Maybe that is why the latest round of investment at Facebook valued that money-sink at “only” $6.5 billion, down from the implied $15 billion by Microsoft’s investment in 2007.
So, finally, back to network externalities. The reason why a subscriber fee as a revenue source is a dangerous road for Facebook, MySpace, Twitter, or YouTube and the like is that any sort of charge, even a nominal one, is likely to lop off a substantial portion of its user base. This is the "Penny Gap.” – the experience that getting a user to go from free to any sort of payment, even a penny, is, in the online world, harder than getting a paying subscriber to pay more. That is, going from free to one cent a month would see a larger drop off in users than a service charging $1 raising its price to $2. The Penny Gap effect sets the network externality model in reverse. As some users drop off, the service becomes less useful to the remaining users, they are less enamored with it and drop and so it spirals down. Thus, services that thrive on network externalities need to proceed very cautiously—as their founders and managers presumably understand.
The folks who run the Web sites of legacy media, whether the online sites of the newspapers or newer sites like Hulu, do not have this issue.

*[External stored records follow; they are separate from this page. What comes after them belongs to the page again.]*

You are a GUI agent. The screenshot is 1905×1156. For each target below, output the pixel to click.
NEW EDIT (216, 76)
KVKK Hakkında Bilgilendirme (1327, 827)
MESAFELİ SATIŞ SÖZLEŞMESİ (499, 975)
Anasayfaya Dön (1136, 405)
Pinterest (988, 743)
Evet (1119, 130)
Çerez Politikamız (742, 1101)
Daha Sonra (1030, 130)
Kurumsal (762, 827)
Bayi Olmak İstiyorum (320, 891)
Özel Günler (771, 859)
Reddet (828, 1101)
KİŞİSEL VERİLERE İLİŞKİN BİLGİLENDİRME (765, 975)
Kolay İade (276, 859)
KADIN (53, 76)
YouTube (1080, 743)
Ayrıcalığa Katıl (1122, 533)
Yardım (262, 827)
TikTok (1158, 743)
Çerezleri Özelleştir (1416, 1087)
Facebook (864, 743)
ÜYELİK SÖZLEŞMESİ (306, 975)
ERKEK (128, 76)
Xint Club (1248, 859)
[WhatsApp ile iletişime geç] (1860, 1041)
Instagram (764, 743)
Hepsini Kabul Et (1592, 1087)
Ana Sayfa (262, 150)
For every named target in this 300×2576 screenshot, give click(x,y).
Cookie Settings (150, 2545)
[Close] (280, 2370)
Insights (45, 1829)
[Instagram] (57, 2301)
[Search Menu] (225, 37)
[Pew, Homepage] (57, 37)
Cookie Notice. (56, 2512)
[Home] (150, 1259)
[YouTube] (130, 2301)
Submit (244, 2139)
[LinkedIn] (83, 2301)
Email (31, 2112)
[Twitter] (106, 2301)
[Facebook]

The value to me of my local newspaper—or its Web site—does not depend on the increase or decrease in the number of subscribers (except indirectly in the form of maybe more or less content as it generates more or less revenue).
The Penny Gap issue remains. Though media execs are calling for an end to free content as a way to save their franchises, so far no one has been willing to make the move, as they fear it will have a greater impact on the ad revenue than user fees will bring in. When The New York Times abandoned its subscriber Times Select pay tier, it made the decision that it could make more from advertising to large numbers than from a combination of subscriber revenue and lower advertising dollars.